Today, Dr. Brose spends much of his time running the now-large practice he started in 1980 with Dr. Charles Evans, who is retired. Dr. Brose is the sole owner and CEO of Associated Clinic of Psychology, which has five metro locations, 140 clinicians and 40 administrative staff. 

He spends much of his time lecturing around the country on mental health issues of older adults, including to physician groups.  And now, in stark contrast to the 1980s, he routinely makes bedside rounds with physicians in nursing homes.  “This is the best of all possible worlds for the patient,” Dr. Brose says.  “I do mind and the physicians do body. We both do what we’re trained to do.”

Dr. Brose was an early opponent of using psychotropic drugs to quiet difficult behaviors in nursing homes and often challenged this approach, well before the Centers for Medicare and Medicaid Services (CMS) cracked down on the practice.  “I’m not anti-medication,” he says, “but I am anti-inappropriate medication.”

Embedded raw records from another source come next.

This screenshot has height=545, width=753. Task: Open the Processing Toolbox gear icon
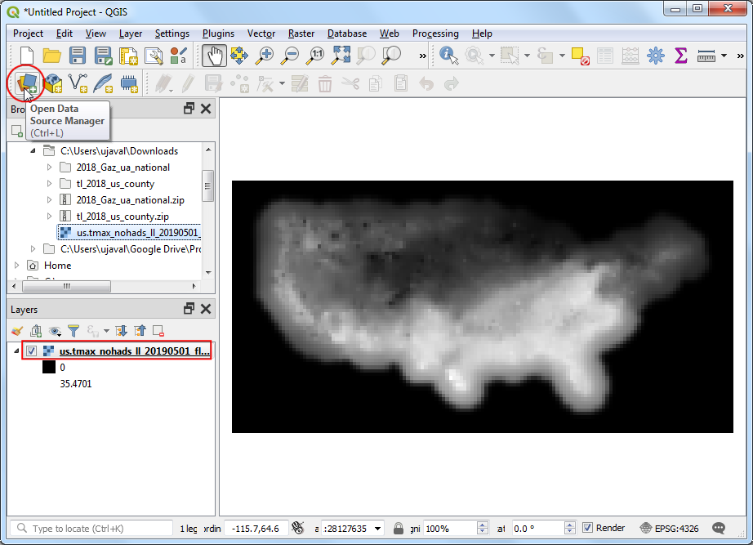(655, 56)
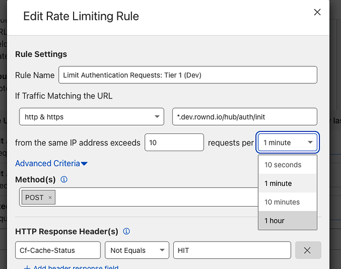Click the requests count field showing 10
The image size is (341, 269).
(174, 143)
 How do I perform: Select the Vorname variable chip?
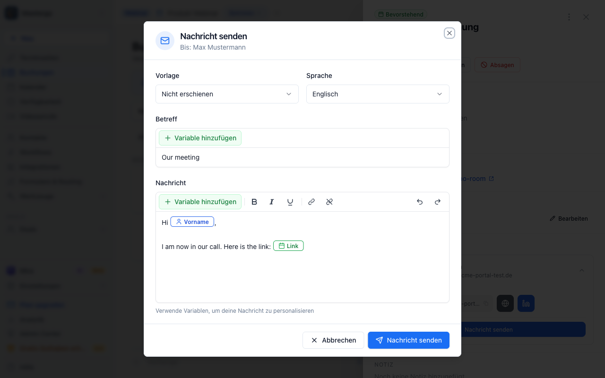coord(192,222)
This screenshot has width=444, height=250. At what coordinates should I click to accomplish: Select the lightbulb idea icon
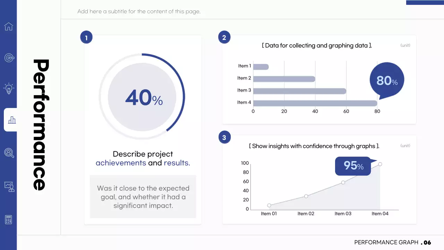tap(9, 89)
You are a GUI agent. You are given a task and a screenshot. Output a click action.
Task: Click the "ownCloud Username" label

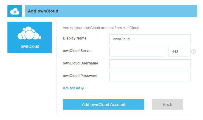[x=80, y=63]
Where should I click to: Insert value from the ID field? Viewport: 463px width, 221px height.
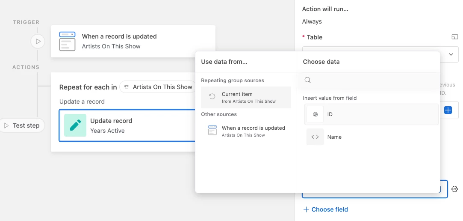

This view extends to the rest of his practice, where he sees clients all the time who think they need medications.  “If you walk through the Mall of America and ask people the main treatment for depression, they will say medication,” Dr. Brose says. “That’s because they watch TV, where there is a medication for everybody and every symptom. And I say to them, why don’t you start out by eating better, getting more sleep and leading a balanced life?”

In his own life, that’s what Dr. Brose strives for.  “I work hard, and I play hard,” he says.  He plays rhythm guitar in the Emily Marrs Band, which he started.  He has always had a deep love of classic rock music but didn’t become a musician until his 50th birthday, when his wife gave him a guitar.  He has been talking lessons ever since, jumping from therapy sessions and the lecture circuit to moonlight as an aspiring rock star at bars and private events.  He also loves sailboat racing and horses.

Despite the enormous positive change Dr. Brose has seen in the care of the elderly and disabled since he started practicing, he is far from satisfied with the current state.

“The challenge now,” he says, “is how to make the care environment more vibrant.  There is a lot of talk about changing the culture of care, but I think cultural change has been minimal. We’re lacking vision.”

What does he mean?  Think about when you go to Children’s Hospital, he says.  The whole environment is created to serve from a child’s point of view.  The chairs are small, and the heads of stethoscopes are shaped like teddy bears, playrooms beckon. Everything is child-friendly, structured to engage, create fun and reduce stress.  This is so blatantly a place for children.

“This is what we are able to do for the very young,” he says.  “So what is the equivalent for the very old?”

Dr. Brose looks out his window.  He’s thinking about that.